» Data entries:

+++++

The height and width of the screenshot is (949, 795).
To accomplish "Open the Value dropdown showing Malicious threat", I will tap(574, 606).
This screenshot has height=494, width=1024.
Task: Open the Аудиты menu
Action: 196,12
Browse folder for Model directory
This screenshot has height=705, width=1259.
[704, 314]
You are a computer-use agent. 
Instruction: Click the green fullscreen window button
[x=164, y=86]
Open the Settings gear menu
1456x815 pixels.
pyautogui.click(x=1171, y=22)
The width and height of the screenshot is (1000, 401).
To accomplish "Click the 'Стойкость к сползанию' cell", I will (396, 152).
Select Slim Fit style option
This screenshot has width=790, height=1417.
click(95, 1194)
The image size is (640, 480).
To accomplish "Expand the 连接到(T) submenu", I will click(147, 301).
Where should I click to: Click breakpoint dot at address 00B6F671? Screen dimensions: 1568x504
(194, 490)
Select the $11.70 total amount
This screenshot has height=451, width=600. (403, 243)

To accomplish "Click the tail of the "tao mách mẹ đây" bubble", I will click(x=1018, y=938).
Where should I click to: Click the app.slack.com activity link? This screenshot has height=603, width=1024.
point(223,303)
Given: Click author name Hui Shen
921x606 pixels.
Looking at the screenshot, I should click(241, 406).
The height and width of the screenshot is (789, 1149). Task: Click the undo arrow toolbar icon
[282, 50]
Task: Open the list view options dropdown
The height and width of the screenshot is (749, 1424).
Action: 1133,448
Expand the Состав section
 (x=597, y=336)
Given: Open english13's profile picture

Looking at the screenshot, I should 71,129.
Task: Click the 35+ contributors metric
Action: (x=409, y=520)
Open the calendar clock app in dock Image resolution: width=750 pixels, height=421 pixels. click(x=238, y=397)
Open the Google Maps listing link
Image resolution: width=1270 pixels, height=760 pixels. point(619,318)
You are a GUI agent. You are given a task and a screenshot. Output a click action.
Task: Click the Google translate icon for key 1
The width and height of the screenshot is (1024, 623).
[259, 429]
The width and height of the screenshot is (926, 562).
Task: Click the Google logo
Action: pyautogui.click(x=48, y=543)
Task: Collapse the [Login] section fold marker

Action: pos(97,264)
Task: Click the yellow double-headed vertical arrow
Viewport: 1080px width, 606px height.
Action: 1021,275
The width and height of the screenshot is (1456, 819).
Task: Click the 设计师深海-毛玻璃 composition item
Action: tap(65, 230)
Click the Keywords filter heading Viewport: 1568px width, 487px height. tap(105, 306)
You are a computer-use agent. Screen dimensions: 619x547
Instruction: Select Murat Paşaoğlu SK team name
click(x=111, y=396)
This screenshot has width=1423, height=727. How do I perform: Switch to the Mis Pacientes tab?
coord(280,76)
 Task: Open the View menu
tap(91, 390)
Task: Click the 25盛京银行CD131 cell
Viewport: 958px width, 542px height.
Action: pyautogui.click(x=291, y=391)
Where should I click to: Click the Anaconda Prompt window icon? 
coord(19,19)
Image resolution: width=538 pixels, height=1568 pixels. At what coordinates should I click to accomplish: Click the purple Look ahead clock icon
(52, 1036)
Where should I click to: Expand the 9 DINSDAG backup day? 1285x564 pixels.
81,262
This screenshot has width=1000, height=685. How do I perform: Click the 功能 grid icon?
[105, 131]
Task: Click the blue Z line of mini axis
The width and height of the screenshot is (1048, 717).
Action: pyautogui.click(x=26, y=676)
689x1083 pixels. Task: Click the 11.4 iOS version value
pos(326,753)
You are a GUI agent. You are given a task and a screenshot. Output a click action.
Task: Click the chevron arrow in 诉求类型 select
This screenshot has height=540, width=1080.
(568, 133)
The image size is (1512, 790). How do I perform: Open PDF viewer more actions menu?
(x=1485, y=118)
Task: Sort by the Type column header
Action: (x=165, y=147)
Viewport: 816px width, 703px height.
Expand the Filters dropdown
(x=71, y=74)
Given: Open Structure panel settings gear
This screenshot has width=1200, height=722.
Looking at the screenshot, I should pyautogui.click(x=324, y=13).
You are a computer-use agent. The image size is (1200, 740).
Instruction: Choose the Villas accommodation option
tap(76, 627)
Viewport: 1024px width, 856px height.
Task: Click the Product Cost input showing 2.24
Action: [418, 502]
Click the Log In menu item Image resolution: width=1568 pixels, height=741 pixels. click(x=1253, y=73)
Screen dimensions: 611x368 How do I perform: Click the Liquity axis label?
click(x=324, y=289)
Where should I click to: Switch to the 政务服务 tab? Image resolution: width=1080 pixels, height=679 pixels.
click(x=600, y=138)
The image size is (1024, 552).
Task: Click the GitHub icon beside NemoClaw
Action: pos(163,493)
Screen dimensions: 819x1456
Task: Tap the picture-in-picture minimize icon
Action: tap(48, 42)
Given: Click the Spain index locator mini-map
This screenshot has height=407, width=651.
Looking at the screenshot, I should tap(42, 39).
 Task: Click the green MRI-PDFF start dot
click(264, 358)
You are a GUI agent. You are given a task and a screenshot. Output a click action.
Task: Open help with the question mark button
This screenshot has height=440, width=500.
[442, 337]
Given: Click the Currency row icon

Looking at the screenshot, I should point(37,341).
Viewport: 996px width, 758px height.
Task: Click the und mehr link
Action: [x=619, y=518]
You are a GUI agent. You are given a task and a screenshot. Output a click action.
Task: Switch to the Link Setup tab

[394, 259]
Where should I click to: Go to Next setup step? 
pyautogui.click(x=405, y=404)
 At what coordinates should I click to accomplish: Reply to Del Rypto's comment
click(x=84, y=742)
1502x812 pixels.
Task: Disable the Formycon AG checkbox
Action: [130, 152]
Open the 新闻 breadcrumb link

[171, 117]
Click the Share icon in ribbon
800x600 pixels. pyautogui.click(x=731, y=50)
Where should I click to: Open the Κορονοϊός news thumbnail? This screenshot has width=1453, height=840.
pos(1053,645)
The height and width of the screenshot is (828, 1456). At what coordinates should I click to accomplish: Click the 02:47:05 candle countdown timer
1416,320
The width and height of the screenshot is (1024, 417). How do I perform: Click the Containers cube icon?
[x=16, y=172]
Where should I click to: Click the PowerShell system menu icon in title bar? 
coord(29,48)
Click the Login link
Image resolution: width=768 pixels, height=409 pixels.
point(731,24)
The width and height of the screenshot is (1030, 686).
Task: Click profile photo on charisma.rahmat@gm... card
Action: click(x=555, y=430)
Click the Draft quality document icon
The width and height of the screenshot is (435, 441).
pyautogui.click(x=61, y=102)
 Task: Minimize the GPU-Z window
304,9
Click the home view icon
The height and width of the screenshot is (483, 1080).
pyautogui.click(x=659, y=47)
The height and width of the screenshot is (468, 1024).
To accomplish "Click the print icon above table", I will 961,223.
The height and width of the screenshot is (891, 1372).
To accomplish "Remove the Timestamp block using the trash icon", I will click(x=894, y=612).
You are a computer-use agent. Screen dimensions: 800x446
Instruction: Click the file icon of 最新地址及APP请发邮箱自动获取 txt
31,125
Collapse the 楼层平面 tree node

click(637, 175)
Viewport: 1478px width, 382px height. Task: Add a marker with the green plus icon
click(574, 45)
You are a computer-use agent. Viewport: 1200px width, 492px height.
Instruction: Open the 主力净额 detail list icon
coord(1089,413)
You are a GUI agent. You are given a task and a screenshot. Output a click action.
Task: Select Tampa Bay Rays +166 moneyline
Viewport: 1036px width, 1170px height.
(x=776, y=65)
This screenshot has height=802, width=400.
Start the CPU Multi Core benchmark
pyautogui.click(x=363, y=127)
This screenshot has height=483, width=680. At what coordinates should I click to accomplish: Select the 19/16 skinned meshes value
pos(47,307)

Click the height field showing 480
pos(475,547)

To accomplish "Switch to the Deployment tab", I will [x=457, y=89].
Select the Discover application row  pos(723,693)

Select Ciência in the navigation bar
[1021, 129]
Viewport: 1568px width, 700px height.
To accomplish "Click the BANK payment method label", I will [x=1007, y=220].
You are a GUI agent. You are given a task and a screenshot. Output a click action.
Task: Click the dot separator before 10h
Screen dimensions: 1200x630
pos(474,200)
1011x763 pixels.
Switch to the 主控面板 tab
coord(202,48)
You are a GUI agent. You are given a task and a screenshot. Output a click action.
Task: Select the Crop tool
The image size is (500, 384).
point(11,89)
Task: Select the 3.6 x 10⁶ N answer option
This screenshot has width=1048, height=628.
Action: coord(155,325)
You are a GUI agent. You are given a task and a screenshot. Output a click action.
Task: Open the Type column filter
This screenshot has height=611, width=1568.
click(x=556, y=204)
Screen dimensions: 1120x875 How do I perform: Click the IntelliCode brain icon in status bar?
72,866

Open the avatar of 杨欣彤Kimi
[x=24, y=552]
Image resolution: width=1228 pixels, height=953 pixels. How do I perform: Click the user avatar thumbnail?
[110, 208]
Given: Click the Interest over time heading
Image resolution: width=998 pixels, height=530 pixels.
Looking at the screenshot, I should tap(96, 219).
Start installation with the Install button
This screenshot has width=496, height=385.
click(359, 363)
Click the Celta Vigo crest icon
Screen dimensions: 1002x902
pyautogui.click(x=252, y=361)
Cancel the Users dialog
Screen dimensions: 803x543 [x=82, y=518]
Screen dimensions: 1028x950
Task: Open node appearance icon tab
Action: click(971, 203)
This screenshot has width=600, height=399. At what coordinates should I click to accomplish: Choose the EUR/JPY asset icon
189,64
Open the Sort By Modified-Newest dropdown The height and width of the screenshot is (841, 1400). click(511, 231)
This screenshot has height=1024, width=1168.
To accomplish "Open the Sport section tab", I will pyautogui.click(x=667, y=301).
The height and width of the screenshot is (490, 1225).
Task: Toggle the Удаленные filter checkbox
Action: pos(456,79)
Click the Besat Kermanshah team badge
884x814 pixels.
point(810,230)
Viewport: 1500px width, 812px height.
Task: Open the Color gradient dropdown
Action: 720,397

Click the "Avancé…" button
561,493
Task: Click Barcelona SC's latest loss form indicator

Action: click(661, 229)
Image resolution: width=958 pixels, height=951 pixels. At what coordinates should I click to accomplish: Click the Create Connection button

+++++

» Task item:
Among the records above, repeat exactly the line with "Select the $11.70 total amount", the line with "Given: Click author name Hui Shen", and every line in between, and only those.

» Result of this task:
Select the $11.70 total amount
This screenshot has height=451, width=600. (403, 243)

To accomplish "Click the tail of the "tao mách mẹ đây" bubble", I will click(x=1018, y=938).
Where should I click to: Click the app.slack.com activity link? This screenshot has height=603, width=1024.
point(223,303)
Given: Click author name Hui Shen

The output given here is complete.